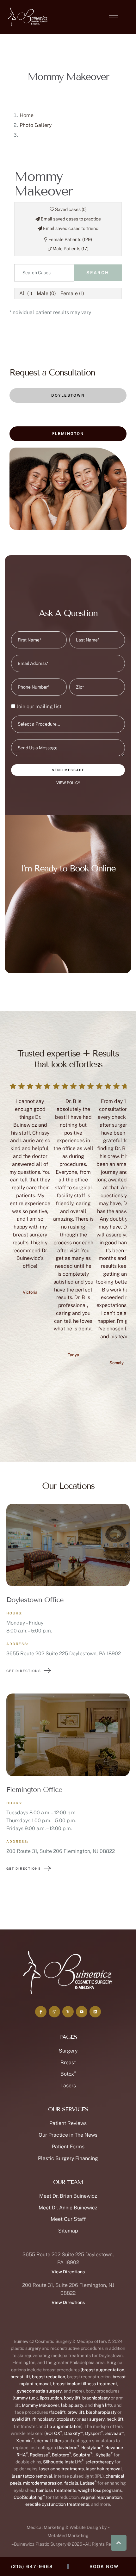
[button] (113, 17)
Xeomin (25, 2440)
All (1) (25, 293)
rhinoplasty (43, 2419)
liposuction (51, 2397)
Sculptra (82, 2454)
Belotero (61, 2454)
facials (71, 2483)
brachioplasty (96, 2397)
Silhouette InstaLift (63, 2461)
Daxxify (73, 2433)
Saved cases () (70, 209)
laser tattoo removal (32, 2476)
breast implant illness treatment (85, 2383)
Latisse (88, 2483)
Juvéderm (68, 2447)
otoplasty (66, 2419)
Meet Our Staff (68, 2219)
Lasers (68, 2086)
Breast (68, 2062)
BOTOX (54, 2433)
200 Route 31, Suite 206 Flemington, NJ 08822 (60, 1851)
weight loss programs (100, 2490)
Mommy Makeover (40, 2405)
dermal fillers (50, 2440)
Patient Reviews (68, 2123)
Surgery (68, 2051)
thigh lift (102, 2405)
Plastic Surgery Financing (68, 2158)
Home (27, 115)
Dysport (94, 2433)
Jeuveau (114, 2433)
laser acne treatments (61, 2468)
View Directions (68, 2271)
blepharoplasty (101, 2412)
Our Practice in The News (68, 2135)
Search (97, 272)
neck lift (115, 2419)
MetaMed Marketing (68, 2535)
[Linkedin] (95, 2011)
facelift (57, 2412)
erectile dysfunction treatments (57, 2504)
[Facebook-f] (40, 2011)
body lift (72, 2397)
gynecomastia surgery (39, 2390)
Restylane (92, 2447)
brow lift (75, 2412)
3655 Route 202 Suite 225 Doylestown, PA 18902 (63, 1653)
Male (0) (46, 293)
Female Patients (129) (69, 239)
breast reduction (48, 2376)
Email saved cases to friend (70, 228)
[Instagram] (54, 2011)
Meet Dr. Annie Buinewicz (68, 2208)
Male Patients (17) (70, 248)
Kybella (104, 2454)
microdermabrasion (42, 2483)
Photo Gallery (36, 125)
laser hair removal (104, 2468)
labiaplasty (72, 2405)
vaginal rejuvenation (101, 2497)
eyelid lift (21, 2419)
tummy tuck (26, 2397)
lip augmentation (64, 2426)
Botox (68, 2074)
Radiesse (40, 2454)
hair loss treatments (56, 2490)
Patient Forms (68, 2147)
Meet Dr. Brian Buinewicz (68, 2196)
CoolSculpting (29, 2497)
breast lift (20, 2376)
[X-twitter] (68, 2011)
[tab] (68, 395)
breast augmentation (103, 2369)
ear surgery (93, 2419)
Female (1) (72, 293)
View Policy (68, 783)
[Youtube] (81, 2011)
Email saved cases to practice (70, 218)
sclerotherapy (99, 2461)
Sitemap (68, 2231)
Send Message (68, 770)
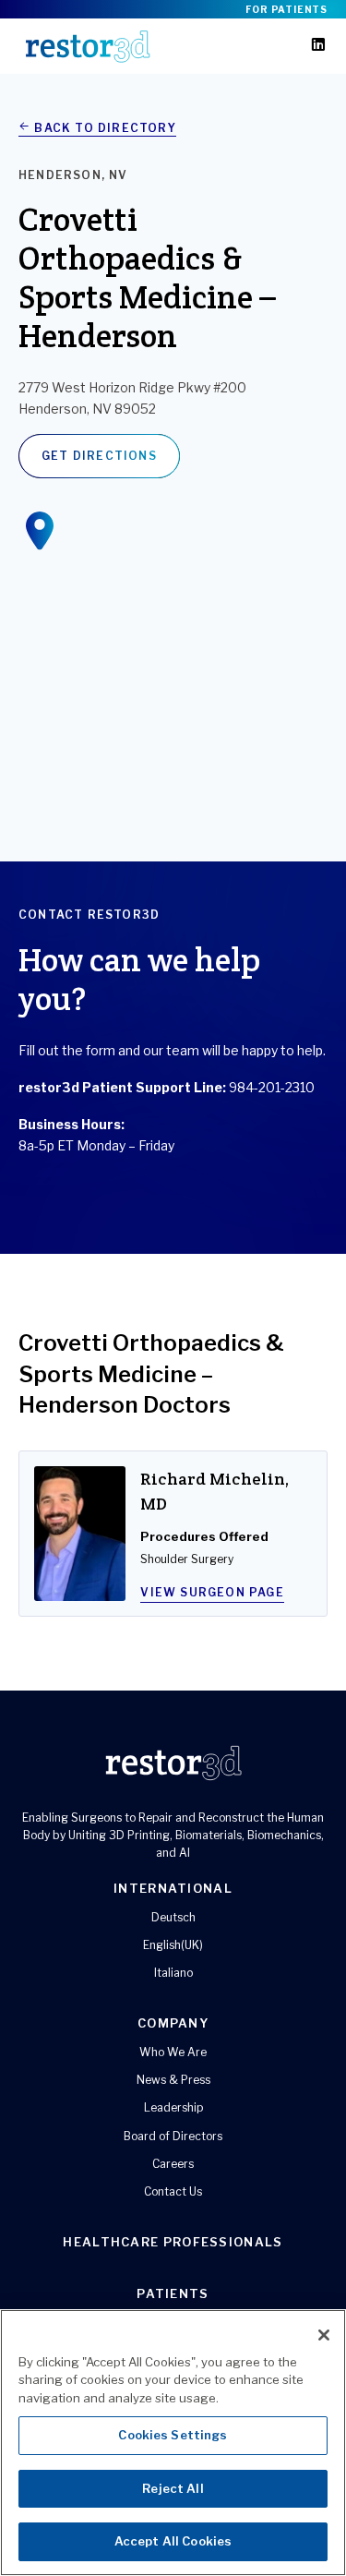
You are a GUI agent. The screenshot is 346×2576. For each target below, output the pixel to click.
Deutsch (173, 1917)
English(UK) (173, 1945)
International (173, 1888)
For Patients (286, 9)
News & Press (173, 2080)
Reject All (172, 2488)
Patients (173, 2293)
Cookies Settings (172, 2434)
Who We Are (173, 2052)
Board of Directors (173, 2136)
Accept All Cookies (173, 2541)
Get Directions (99, 456)
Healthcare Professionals (172, 2241)
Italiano (173, 1973)
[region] (173, 2442)
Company (173, 2023)
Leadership (173, 2107)
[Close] (324, 2335)
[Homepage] (87, 46)
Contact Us (173, 2191)
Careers (173, 2164)
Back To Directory (103, 128)
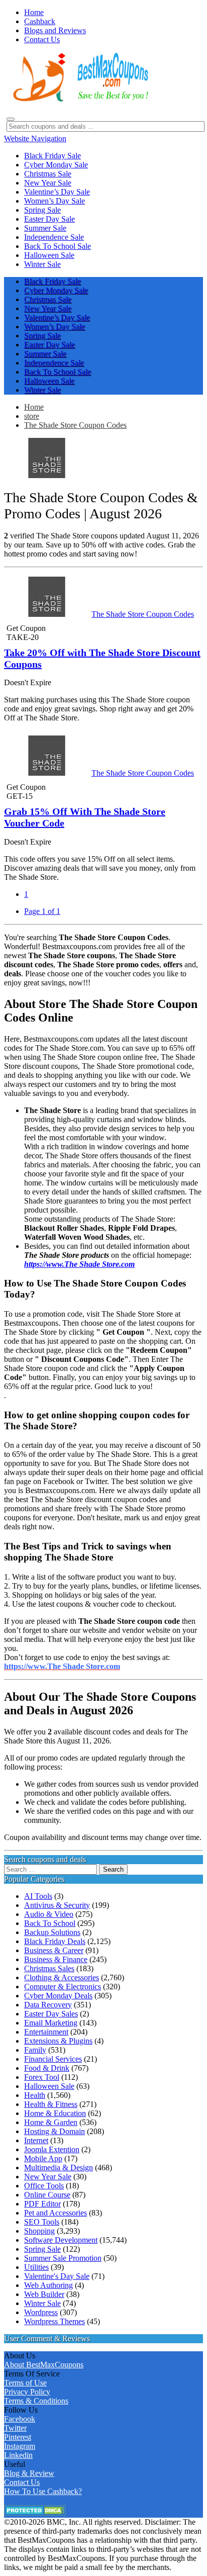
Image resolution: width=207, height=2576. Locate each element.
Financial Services (53, 2059)
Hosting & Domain (54, 2131)
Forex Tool (41, 2077)
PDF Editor (42, 2203)
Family (35, 2050)
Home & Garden (50, 2122)
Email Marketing (50, 2022)
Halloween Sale (49, 2086)
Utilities (36, 2267)
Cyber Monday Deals (58, 1995)
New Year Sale (47, 2176)
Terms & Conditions (36, 2401)
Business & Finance (55, 1959)
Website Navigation (35, 138)
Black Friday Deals (54, 1941)
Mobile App (43, 2158)
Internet (36, 2140)
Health (34, 2095)
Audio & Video (48, 1914)
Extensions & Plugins (58, 2041)
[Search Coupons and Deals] (11, 119)
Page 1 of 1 (42, 911)
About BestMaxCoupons (43, 2364)
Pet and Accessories (55, 2213)
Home (34, 407)
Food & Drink (46, 2068)
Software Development (60, 2240)
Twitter (15, 2428)
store (31, 416)
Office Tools (44, 2185)
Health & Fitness (50, 2104)
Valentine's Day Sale (56, 2276)
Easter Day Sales (51, 2013)
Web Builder (44, 2294)
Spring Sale (42, 2249)
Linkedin (18, 2455)
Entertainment (46, 2032)
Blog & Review (29, 2473)
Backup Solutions (52, 1932)
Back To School (49, 1923)
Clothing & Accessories (61, 1977)
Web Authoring (48, 2285)
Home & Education (55, 2113)
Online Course (47, 2194)
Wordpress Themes (54, 2321)
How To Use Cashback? (43, 2491)
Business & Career (53, 1950)
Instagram (19, 2446)
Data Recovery (48, 2004)
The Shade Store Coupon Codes (75, 425)
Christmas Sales (49, 1968)
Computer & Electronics (62, 1986)
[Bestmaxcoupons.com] (79, 100)
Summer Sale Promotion (62, 2258)
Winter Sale (42, 2303)
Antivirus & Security (57, 1905)
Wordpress (41, 2312)
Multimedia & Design (58, 2167)
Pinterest (17, 2437)
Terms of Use (25, 2382)
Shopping (39, 2231)
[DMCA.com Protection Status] (35, 2513)
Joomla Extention (51, 2149)
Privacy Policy (27, 2391)
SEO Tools (41, 2222)
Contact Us (22, 2482)
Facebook (19, 2419)
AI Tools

- **What the task requires**: Copy out each line of the data above, exactly, if it lies between the line holding "Saved cases () (70, 209)" and the line holding "BOTOX (54, 2433)", inclusive; copy no other line.

- **Task result**:
Saved cases () (70, 209)
laser tattoo removal (32, 2476)
breast implant illness treatment (85, 2383)
Latisse (88, 2483)
Juvéderm (68, 2447)
otoplasty (66, 2419)
Meet Our Staff (68, 2219)
Lasers (68, 2086)
Breast (68, 2062)
BOTOX (54, 2433)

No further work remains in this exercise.